**WORK TO BE COMPLETED**
Give a faithful, exact copy of all entries, minus the images.

- Opening Delimiter -

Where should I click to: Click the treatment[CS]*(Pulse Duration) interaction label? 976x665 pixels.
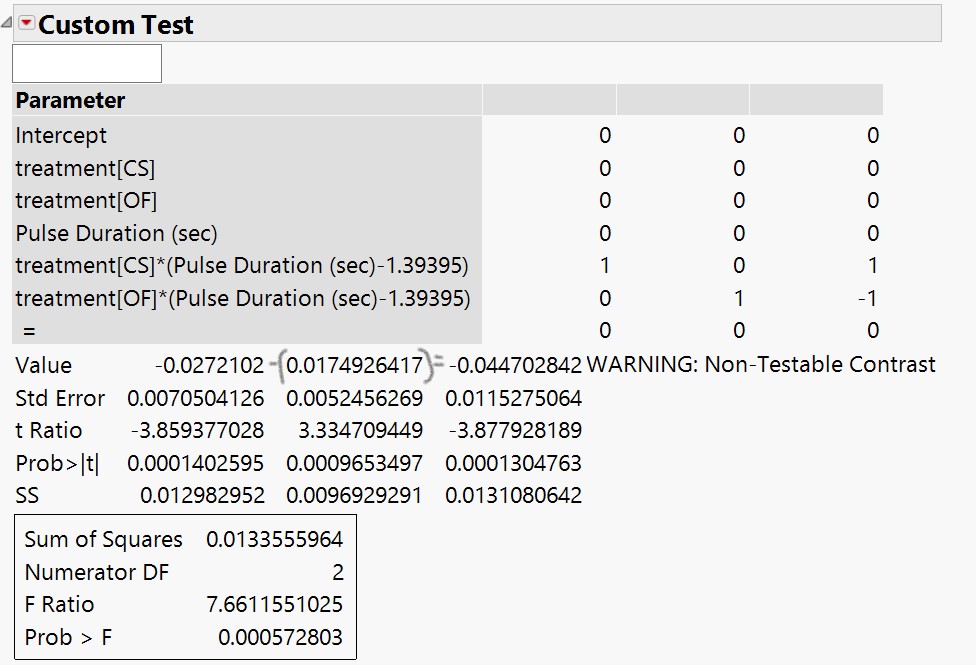pyautogui.click(x=242, y=266)
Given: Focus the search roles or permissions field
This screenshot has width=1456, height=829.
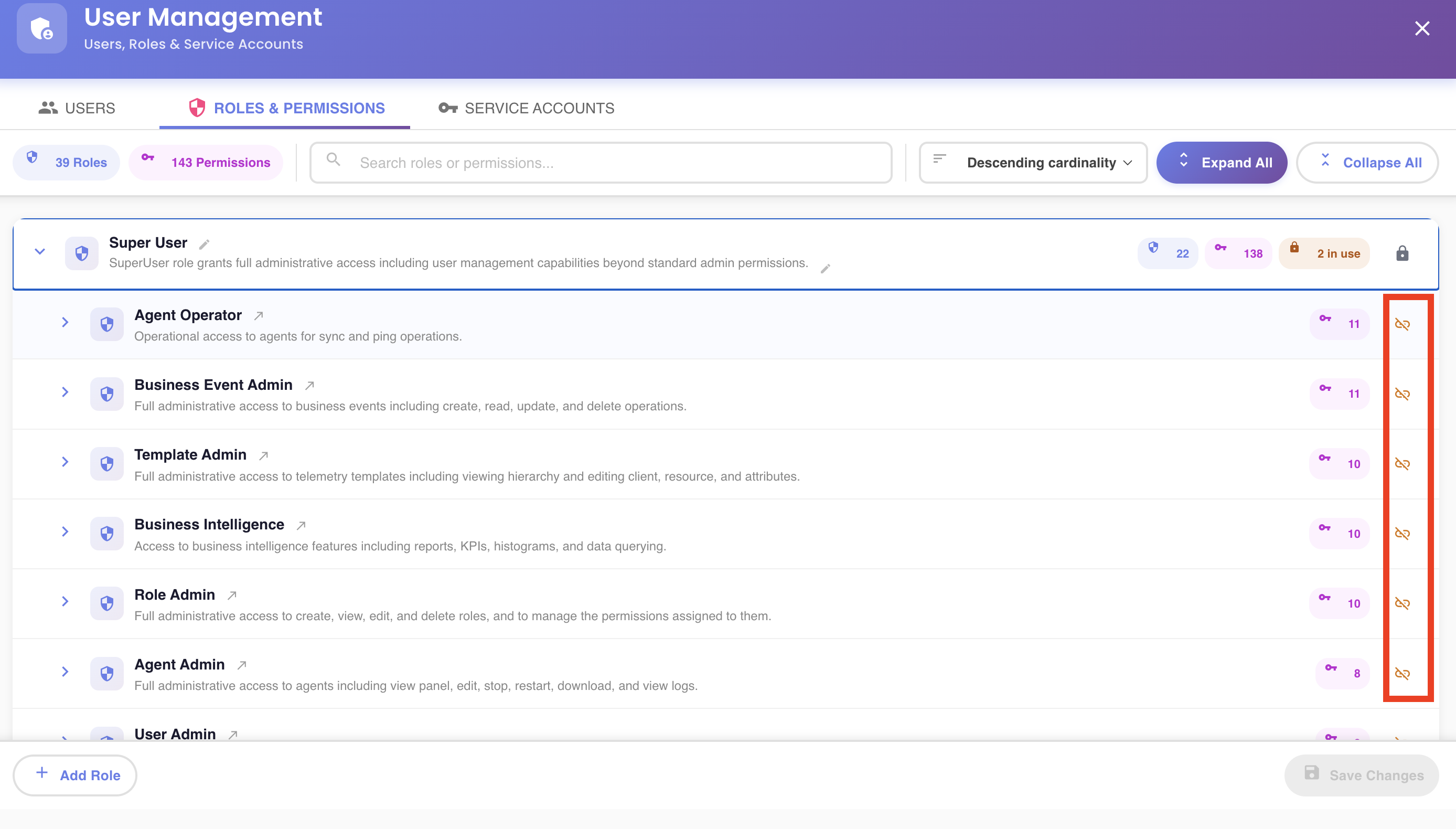Looking at the screenshot, I should [601, 163].
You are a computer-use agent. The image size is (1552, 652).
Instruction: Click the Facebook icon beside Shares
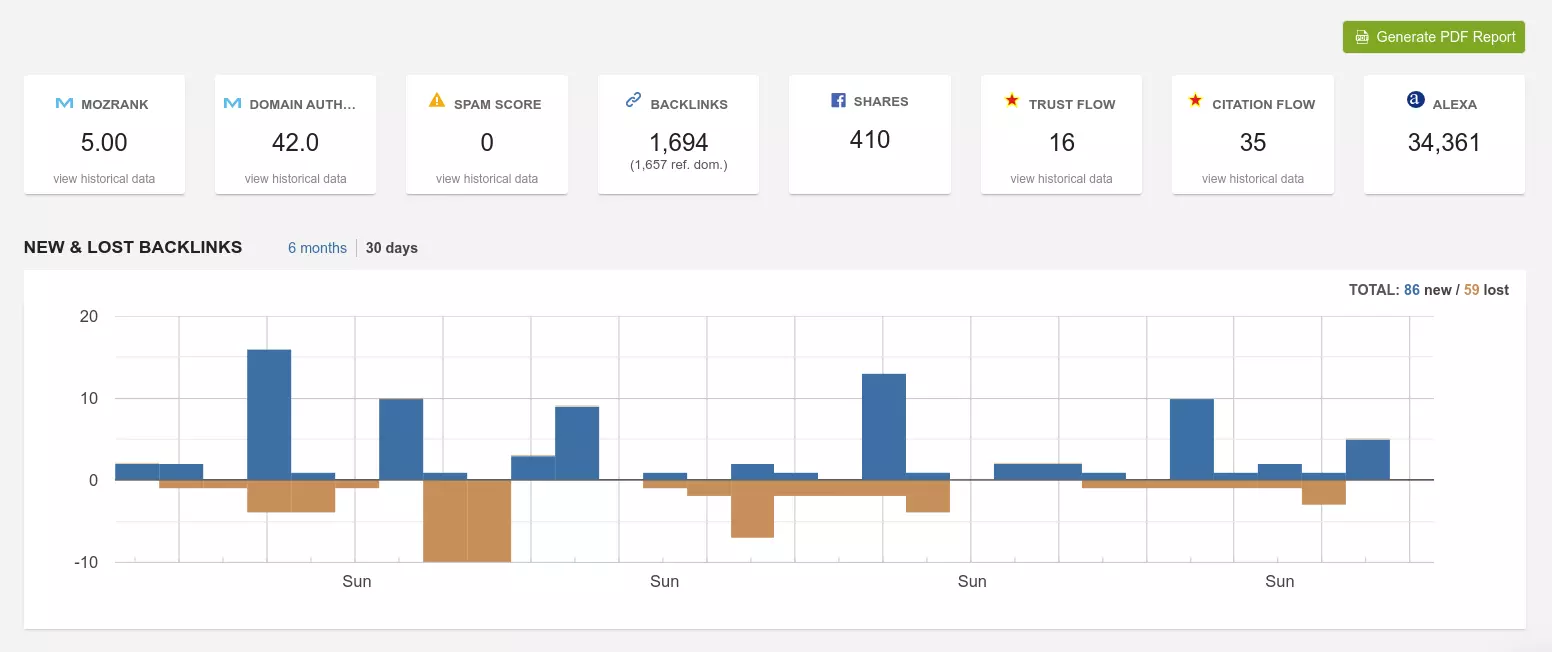tap(839, 100)
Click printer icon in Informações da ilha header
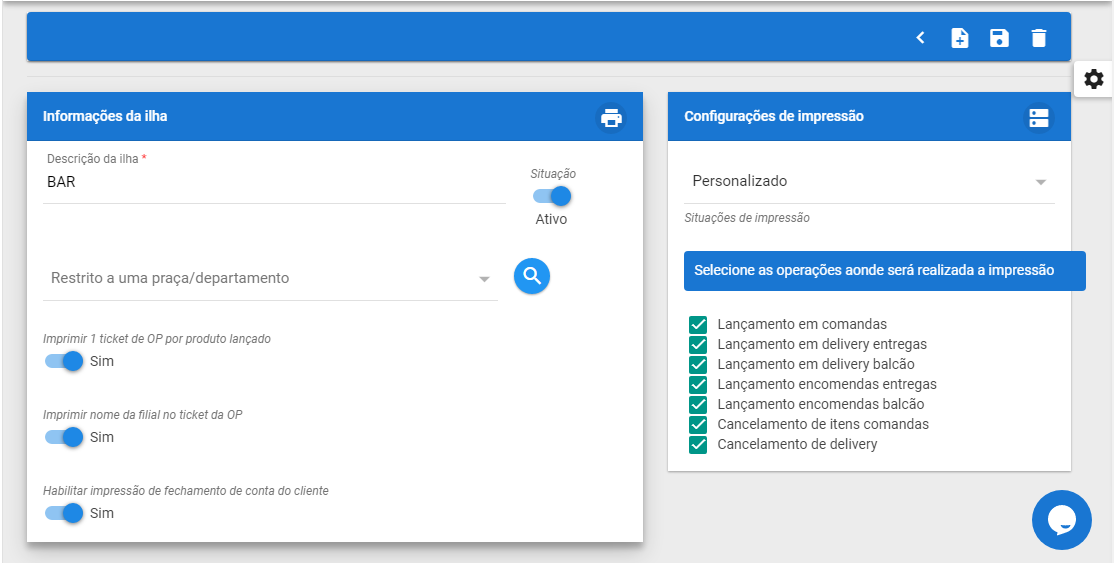Image resolution: width=1114 pixels, height=563 pixels. click(611, 117)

- Closing Delimiter -

**EXERCISE OUTPUT**
Where should I click to: Click the treatment[CS]*(Pulse Duration) interaction label? 976x665 pixels.
pyautogui.click(x=242, y=266)
Given: Focus the search roles or permissions field
This screenshot has width=1456, height=829.
Looking at the screenshot, I should [601, 163].
You are a computer-use agent. The image size is (1552, 652).
Instruction: Click the Facebook icon beside Shares
tap(839, 100)
Click printer icon in Informações da ilha header
Image resolution: width=1114 pixels, height=563 pixels. click(611, 117)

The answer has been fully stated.